A Joint Policy Agenda: Legislative Actions Needed to Reduce California’s Earthquake Risk

March 08, 2023 4:18 PM | Anonymous

A Joint Policy Agenda from the Earthquake Engineering Research Institute (EERI) and the Structural Engineers Association of California (SEAOC)

February 2023

As members of California’s earthquake engineering and structural engineering communities, we have dedicated our professional lives to reducing impacts from earthquakes through research, design, code and policy development, and advocacy. We are unfortunately too familiar with the devastation that earthquakes can cause to our built environment and the toll they take on society. But it does not have to be this way. While earthquakes are inevitable, the disaster can be prevented.

For decades, California has led the world in developing, adopting, and enforcing building codes and laws to improve seismic safety. We have learned from past losses. Large and impactful earthquakes in California and around the world have led to updates of our laws and codes accordingly. The first seismic legislation in California was the Field Act, enacted in the wake of the 1933 Long Beach earthquake that toppled unreinforced masonry schools and crippled the region’s recovery for years. As a direct result of the Field Act, our State’s public schools have the strictest building code requirements and enforcement in the nation. Since then, dozens of additional state and local laws have been enacted that further improve the safety of our state’s buildings.
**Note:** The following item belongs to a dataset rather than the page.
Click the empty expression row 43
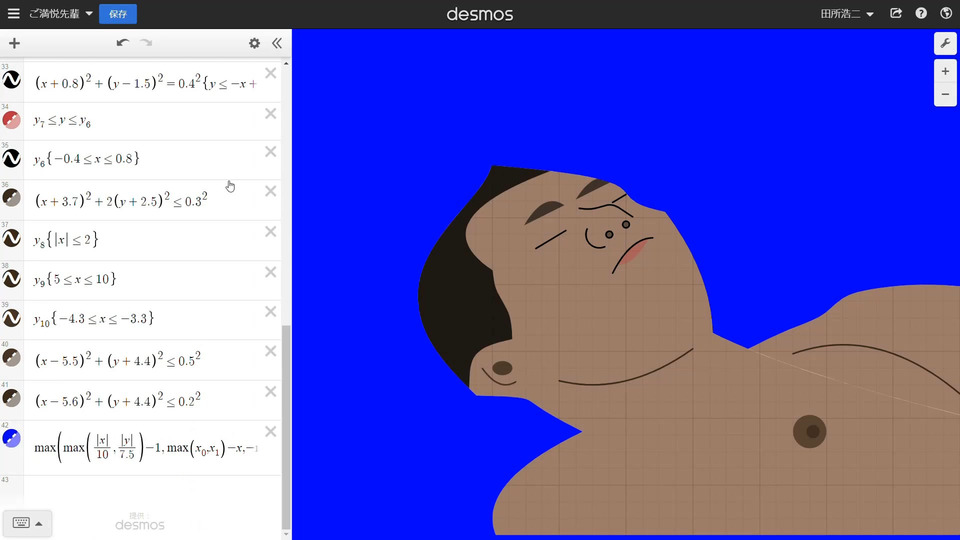The width and height of the screenshot is (960, 540). (150, 490)

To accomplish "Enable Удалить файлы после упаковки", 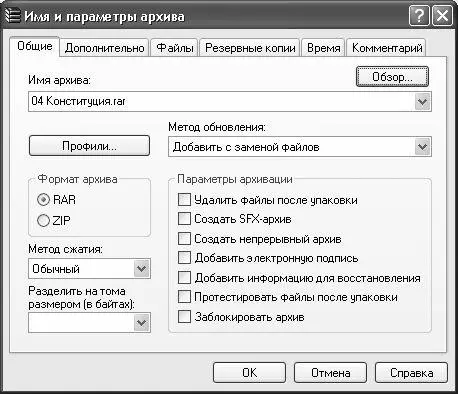I will tap(184, 200).
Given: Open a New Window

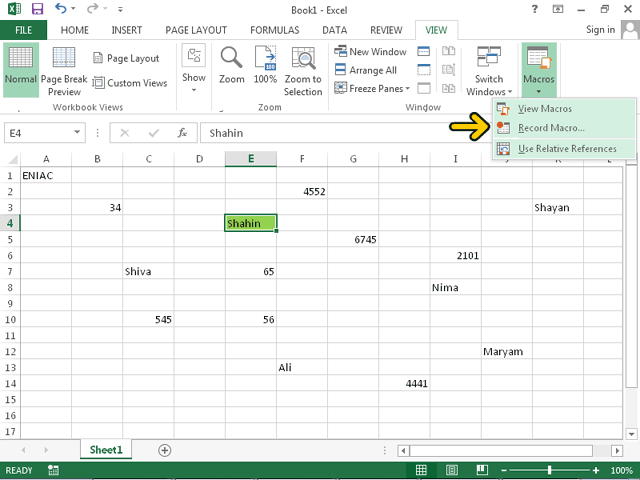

Yet these measures are not enough. Despite our global leadership on seismic safety, California’s cities remain at risk—of collapsed older buildings, significant economic and social disruption, and prolonged recovery times. We have identified three priority actions that are critical to improving our community safety and resilience.

First, we must identify and retrofit our existing vulnerable buildings. California cities are plagued with thousands of buildings at risk of collapse, many of which provide affordable housing. Communities across California are taking action to protect their residents, but many others need help. Los Angeles, Santa Monica, San Francisco, Berkeley, Oakland, San José, and others, including some tribal communities, are working hard to identify and retrofit some of their vulnerable buildings. We applaud these proactive efforts and encourage other jurisdictions to similarly work to improve their community resilience. A new state-funded seismic retrofit program for vulnerable multi-family housing (California Government Code Section 8590.15 et seq) was approved in 2022 with $250 million that would help these efforts, but the Governor’s initial 2023 budget proposal eliminated that funding. The California Residential Mitigation Program must be preserved to help jurisdictions identify and retrofit their vulnerable buildings and protect housing.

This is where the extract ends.